EHSC’s new documentary follows domestic workers as they organize for workplace protections during the COVID-19 pandemic 

By Jennifer Biddle

En Español

Women, domestic work & COVID-19

Some 325,000 domestic workers labor as nannies, house cleaners and caregivers for the young, infirm, elderly and disabled in 2 million homes across California. Domestic workers are a godsend to the working parents who rely on them to support their households, helping them thrive in their own careers. But to many Americans, domestic workers live out their lives on mute and invisible, even to those who employ them. 

Domestic work as “women’s work” is marginalized and undervalued, especially for women of color. At $10.79 an hour, the typical domestic worker in California makes half the median hourly wage of other workers. They’re also three times as likely to live in poverty than workers with similar jobs, according to national statistics. 

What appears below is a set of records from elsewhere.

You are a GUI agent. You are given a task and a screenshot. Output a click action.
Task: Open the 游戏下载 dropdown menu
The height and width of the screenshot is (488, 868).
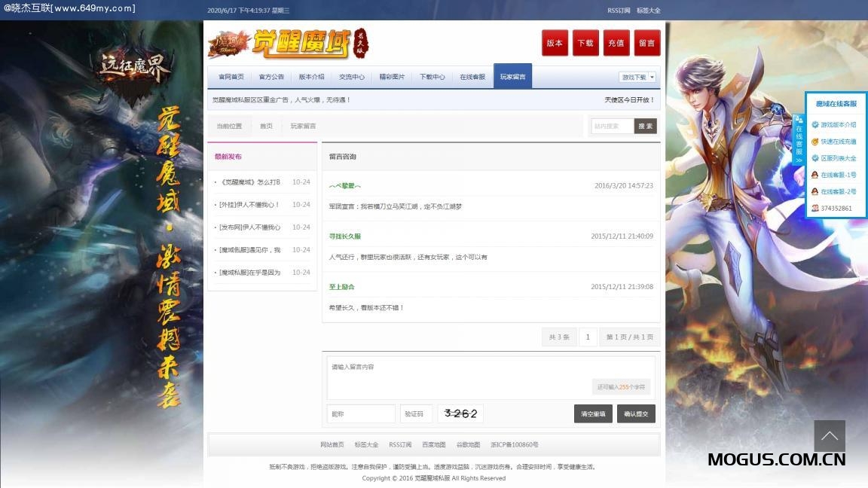point(634,76)
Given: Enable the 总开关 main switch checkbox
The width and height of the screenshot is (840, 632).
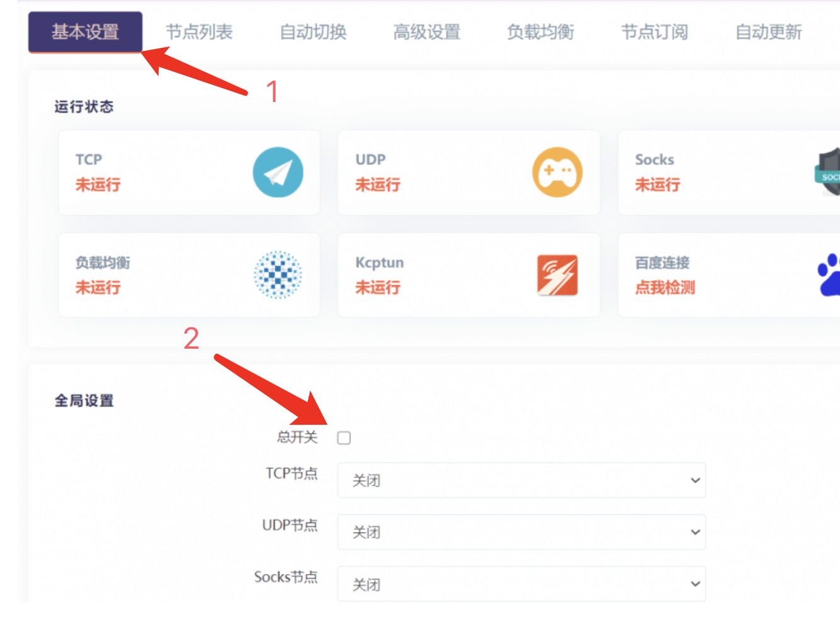Looking at the screenshot, I should (344, 437).
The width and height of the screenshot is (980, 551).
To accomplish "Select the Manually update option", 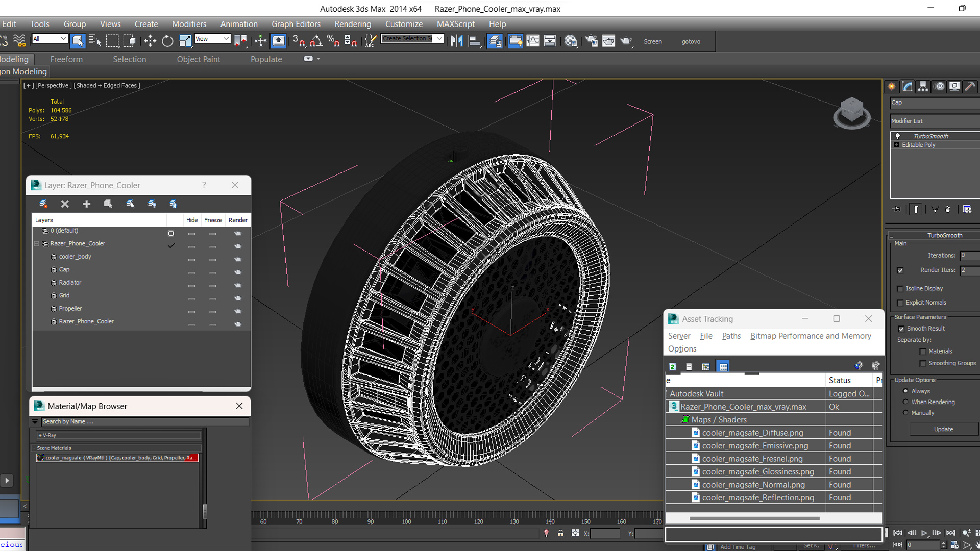I will [x=906, y=413].
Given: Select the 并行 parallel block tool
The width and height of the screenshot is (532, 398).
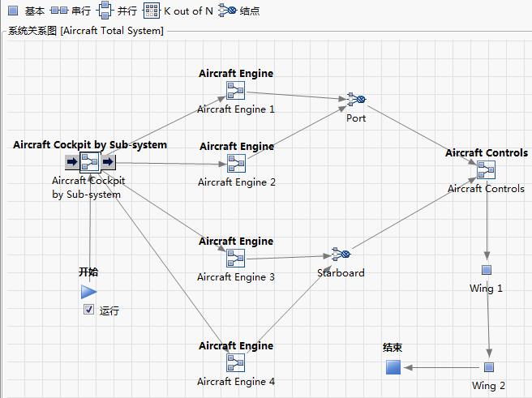Looking at the screenshot, I should point(105,11).
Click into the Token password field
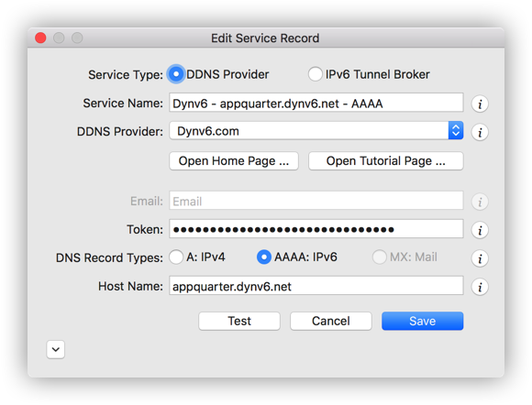 click(316, 229)
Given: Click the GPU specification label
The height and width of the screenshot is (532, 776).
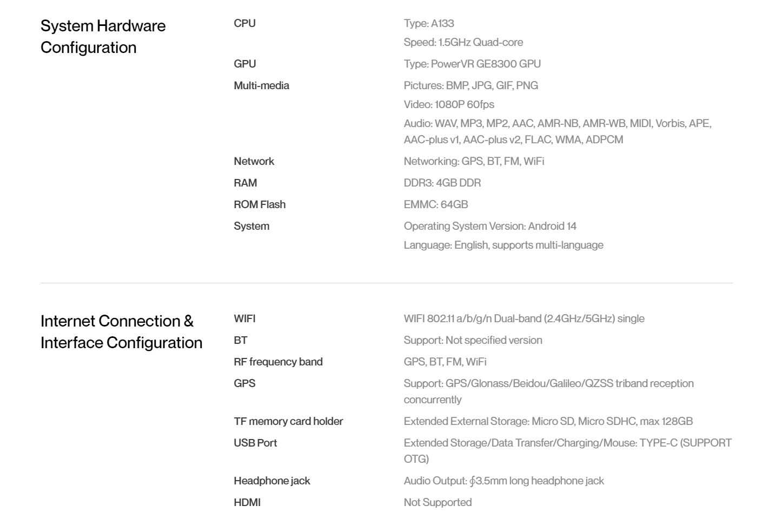Looking at the screenshot, I should [245, 64].
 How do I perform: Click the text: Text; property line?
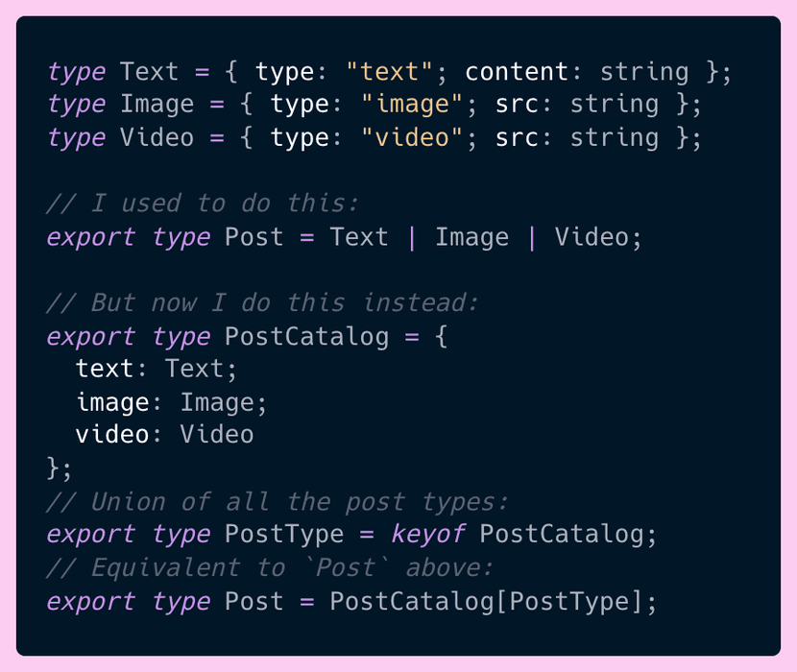tap(157, 369)
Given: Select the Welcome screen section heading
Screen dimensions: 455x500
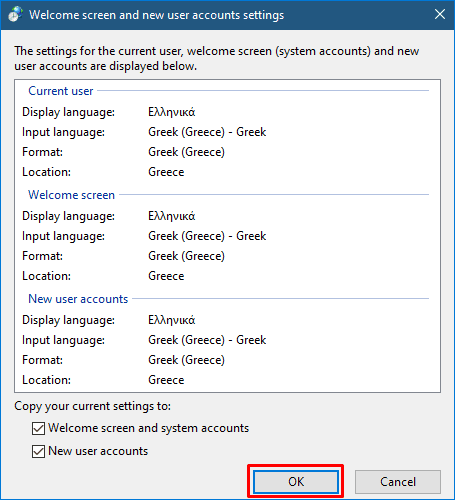Looking at the screenshot, I should [71, 195].
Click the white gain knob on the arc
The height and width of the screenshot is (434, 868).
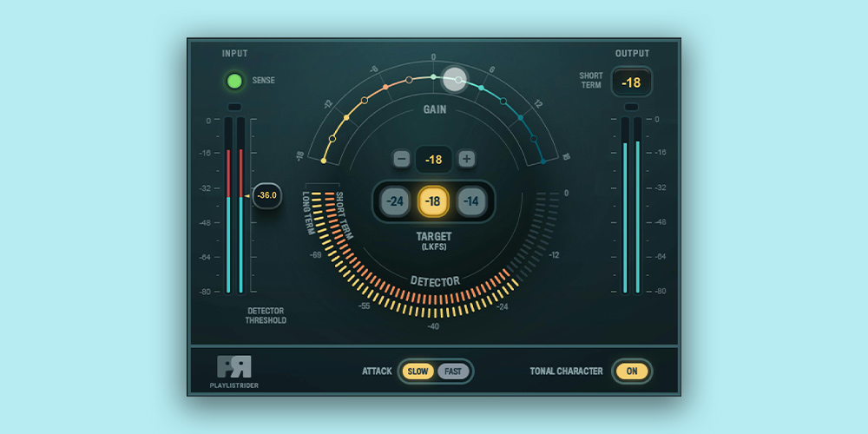[454, 80]
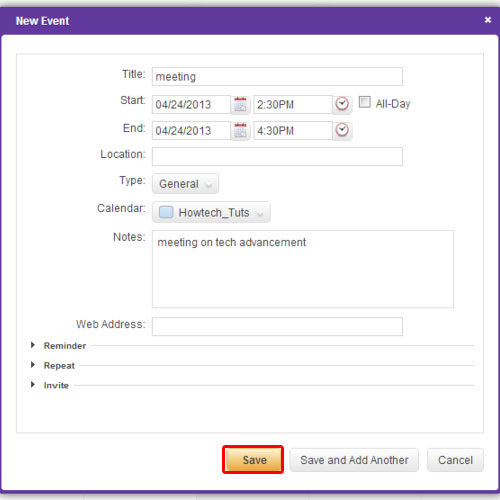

Yet, domestic work has always been central to the healthy functioning of society. During the early days of the pandemic, many women took note as they juggled paid work with unpaid household chores, childcare and homeschooling, all under the same roof. 

Shocks like that can create cracks in what’s “normal,” opening up space for change. COVID was just such a moment, altering experiences and expectations for everyone, including the perceptions women and workers more generally had of themselves and their place in society.

Enslaved domestic worker
Enslaved domestic worker with baby, circa 1855 (Library of Congress)

Silent no more

It might be a surprise to some Americans to know that the laws and policies governing wages and hours, health and safety and the right to organize for the most part don’t apply to domestic workers. Like other frontline employees during the COVID-19 pandemic, domestic workers risked illness and death every time they clocked in. Unlike most other workers, however, domestic employees didn’t have health and safety protections on the job. 

For women, the lack of protections for domestic work has always gone hand-in-hand with the notion that the home is a private space. The exclusion surfaced for unpaid labor on plantations during slavery, then reemerged in the 1930s when New Dealers and Southern lawmakers made a pact granting protections to all but domestic and agricultural workers, who at the time were mostly Black.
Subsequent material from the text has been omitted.